**Description of the task**
An exact retyping of all lines below is the answer; pictures do not belong in it.

(Saved entries)
======
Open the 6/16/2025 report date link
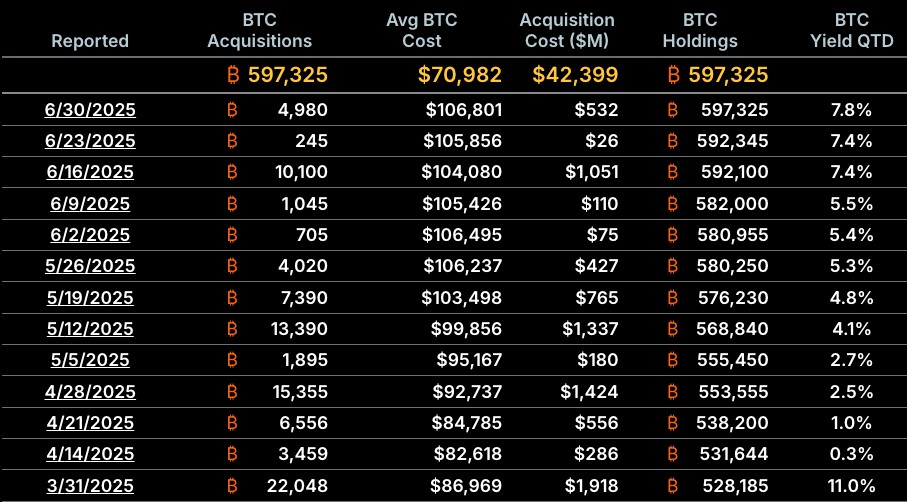Viewport: 907px width, 502px height. tap(90, 172)
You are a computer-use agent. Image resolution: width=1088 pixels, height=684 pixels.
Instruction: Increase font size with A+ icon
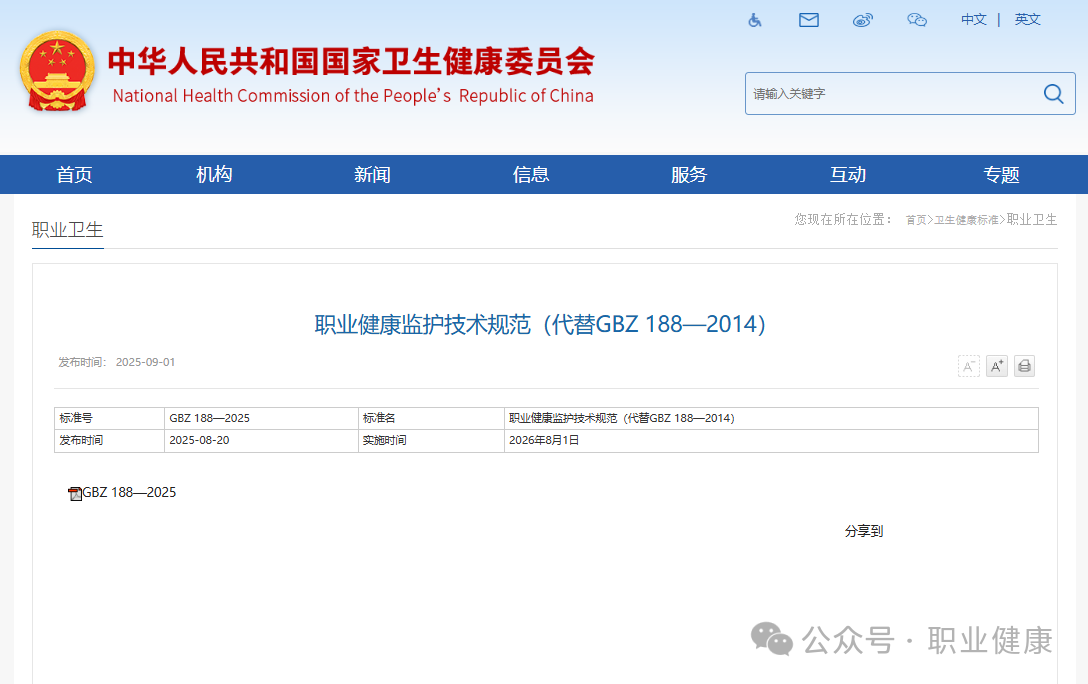(x=997, y=366)
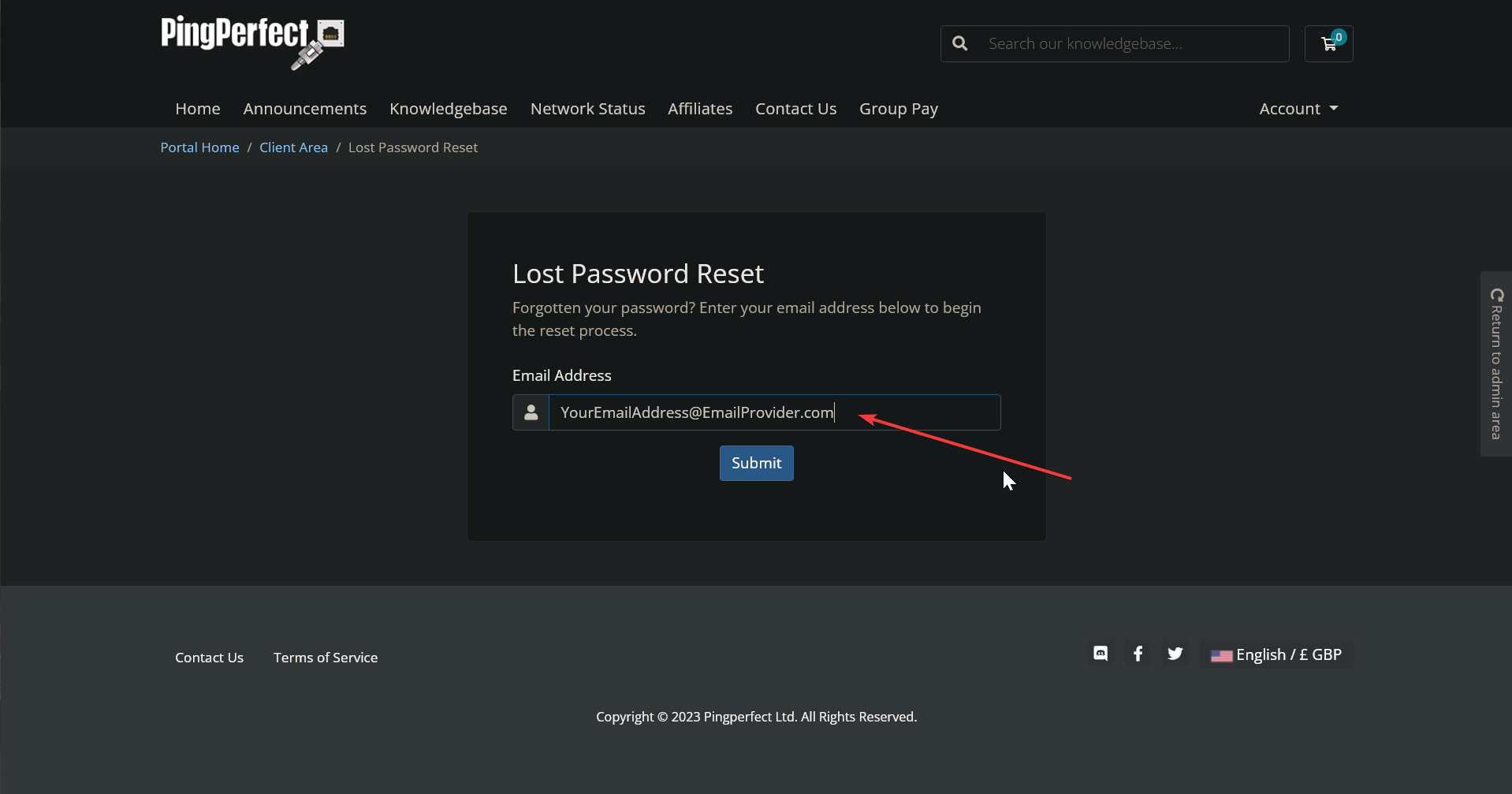This screenshot has height=794, width=1512.
Task: Follow the Portal Home breadcrumb link
Action: coord(199,147)
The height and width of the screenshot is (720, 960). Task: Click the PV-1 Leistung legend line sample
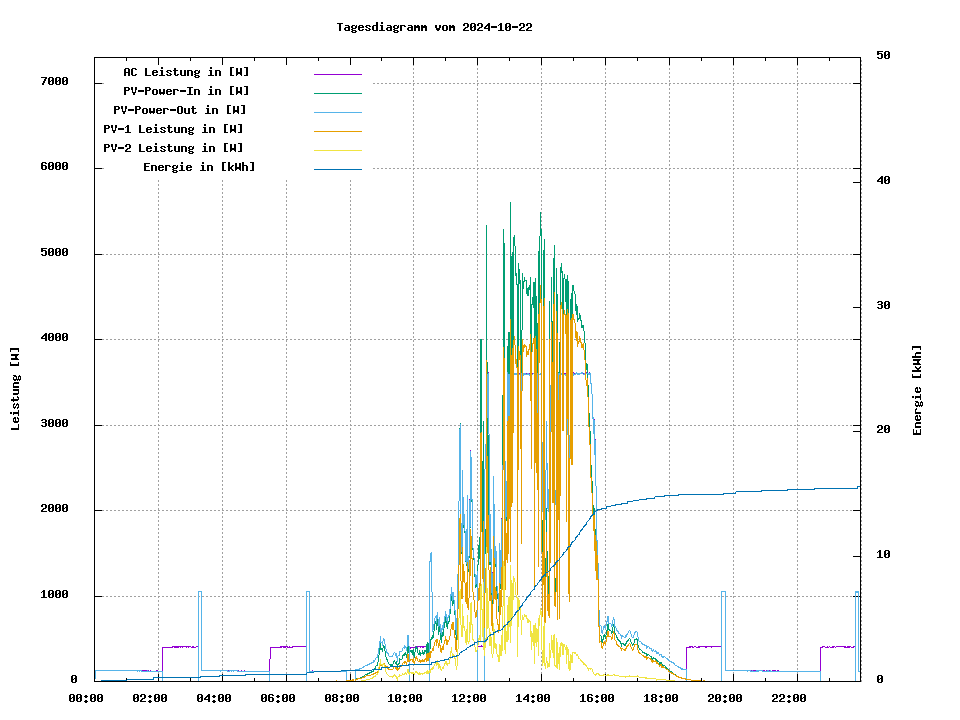pos(337,131)
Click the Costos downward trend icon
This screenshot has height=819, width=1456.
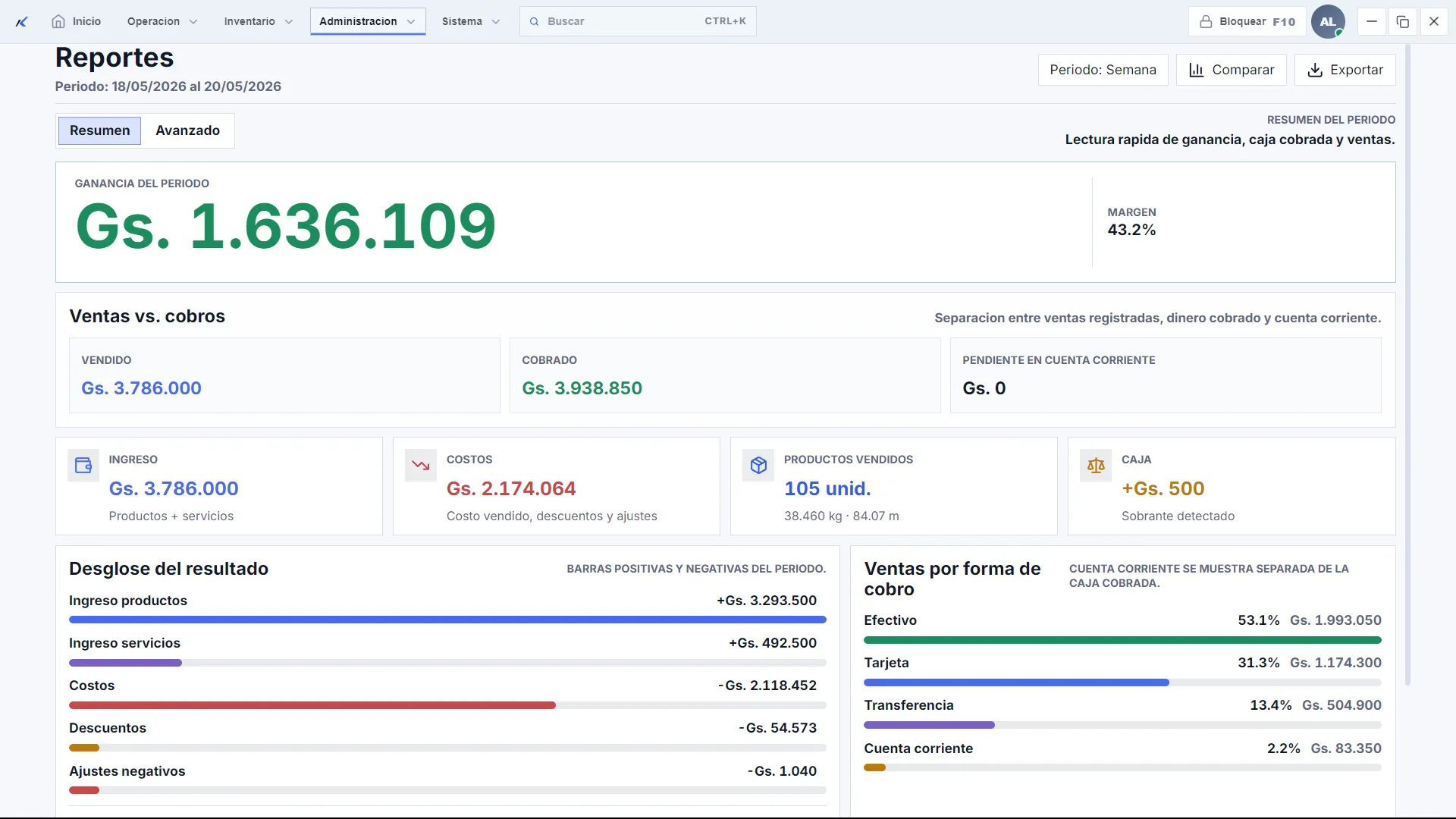(421, 465)
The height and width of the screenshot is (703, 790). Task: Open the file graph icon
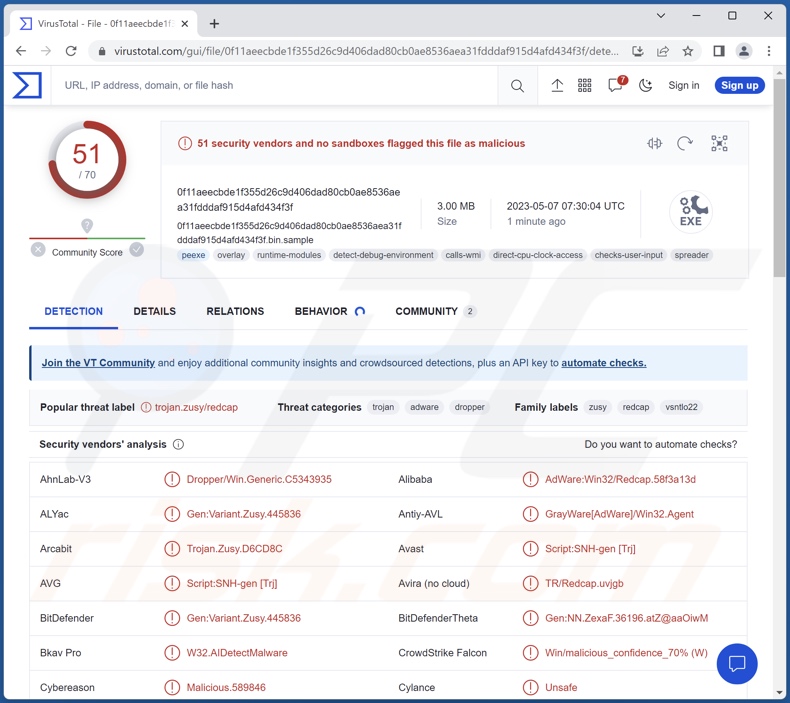click(719, 144)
======
**Response to this exercise**
Open the 6/16/2025 report date link
Viewport: 907px width, 502px height. tap(90, 172)
You are a computer-use agent. Image resolution: width=1088 pixels, height=684 pixels.
Instruction: Increase font size with A+ icon
(x=997, y=366)
This screenshot has height=794, width=1512.
Task: Follow the Portal Home breadcrumb link
Action: coord(199,147)
The height and width of the screenshot is (720, 960). Task: Click the PV-1 Leistung legend line sample
pos(337,131)
Click the Costos downward trend icon
This screenshot has height=819, width=1456.
(421, 465)
The height and width of the screenshot is (703, 790). Task: Open the file graph icon
click(719, 144)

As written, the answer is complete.